YOUR TASK | Starting with the line that contains "Expand the Analyze menu chevron" and stopping after the line that contains "1868x812 pixels.", copy the entries below exactly. Include nothing else.

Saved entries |
_____

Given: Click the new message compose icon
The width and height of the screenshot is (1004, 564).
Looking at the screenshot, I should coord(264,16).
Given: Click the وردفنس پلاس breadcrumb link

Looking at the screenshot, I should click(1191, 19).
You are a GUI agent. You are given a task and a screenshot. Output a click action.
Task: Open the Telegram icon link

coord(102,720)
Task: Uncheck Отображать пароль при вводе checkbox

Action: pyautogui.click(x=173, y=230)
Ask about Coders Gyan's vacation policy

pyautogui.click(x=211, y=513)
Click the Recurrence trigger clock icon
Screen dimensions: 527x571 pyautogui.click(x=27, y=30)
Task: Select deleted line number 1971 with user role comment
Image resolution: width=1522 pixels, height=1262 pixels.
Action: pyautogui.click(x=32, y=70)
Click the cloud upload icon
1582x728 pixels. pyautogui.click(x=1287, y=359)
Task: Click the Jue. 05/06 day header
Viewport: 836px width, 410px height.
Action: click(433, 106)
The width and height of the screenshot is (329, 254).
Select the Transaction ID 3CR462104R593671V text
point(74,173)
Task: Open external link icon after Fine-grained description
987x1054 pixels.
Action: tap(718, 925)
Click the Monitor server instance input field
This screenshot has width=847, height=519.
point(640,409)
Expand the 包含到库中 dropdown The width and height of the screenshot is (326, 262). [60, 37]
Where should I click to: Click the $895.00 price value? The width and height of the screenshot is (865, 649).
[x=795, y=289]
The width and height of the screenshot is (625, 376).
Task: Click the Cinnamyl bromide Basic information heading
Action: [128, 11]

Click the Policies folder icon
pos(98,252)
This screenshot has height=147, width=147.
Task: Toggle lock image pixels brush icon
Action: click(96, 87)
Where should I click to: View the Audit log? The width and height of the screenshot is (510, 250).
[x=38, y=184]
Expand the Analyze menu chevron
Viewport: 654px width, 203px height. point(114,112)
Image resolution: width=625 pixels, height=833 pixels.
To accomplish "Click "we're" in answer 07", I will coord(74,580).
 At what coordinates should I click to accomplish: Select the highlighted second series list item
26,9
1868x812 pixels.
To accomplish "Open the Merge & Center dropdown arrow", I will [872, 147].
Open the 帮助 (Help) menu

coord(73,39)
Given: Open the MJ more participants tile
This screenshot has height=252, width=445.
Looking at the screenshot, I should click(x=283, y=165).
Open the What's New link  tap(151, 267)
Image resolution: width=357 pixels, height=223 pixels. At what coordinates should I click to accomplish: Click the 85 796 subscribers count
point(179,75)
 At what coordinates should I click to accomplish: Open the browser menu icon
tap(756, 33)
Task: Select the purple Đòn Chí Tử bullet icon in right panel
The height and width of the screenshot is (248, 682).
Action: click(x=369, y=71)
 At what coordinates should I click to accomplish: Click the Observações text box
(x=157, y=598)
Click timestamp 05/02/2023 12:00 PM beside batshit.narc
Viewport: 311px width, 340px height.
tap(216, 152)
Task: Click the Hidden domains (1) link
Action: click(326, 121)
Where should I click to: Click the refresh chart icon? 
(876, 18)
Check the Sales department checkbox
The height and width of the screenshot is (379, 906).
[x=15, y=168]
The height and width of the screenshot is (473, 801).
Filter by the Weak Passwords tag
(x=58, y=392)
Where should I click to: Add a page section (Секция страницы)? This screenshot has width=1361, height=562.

_____

EXERCISE ANSWER |
Expand the Analyze menu chevron
Viewport: 654px width, 203px height. point(114,112)
Image resolution: width=625 pixels, height=833 pixels.
To accomplish "Click "we're" in answer 07", I will coord(74,580).
 At what coordinates should I click to accomplish: Select the highlighted second series list item
26,9
1868x812 pixels.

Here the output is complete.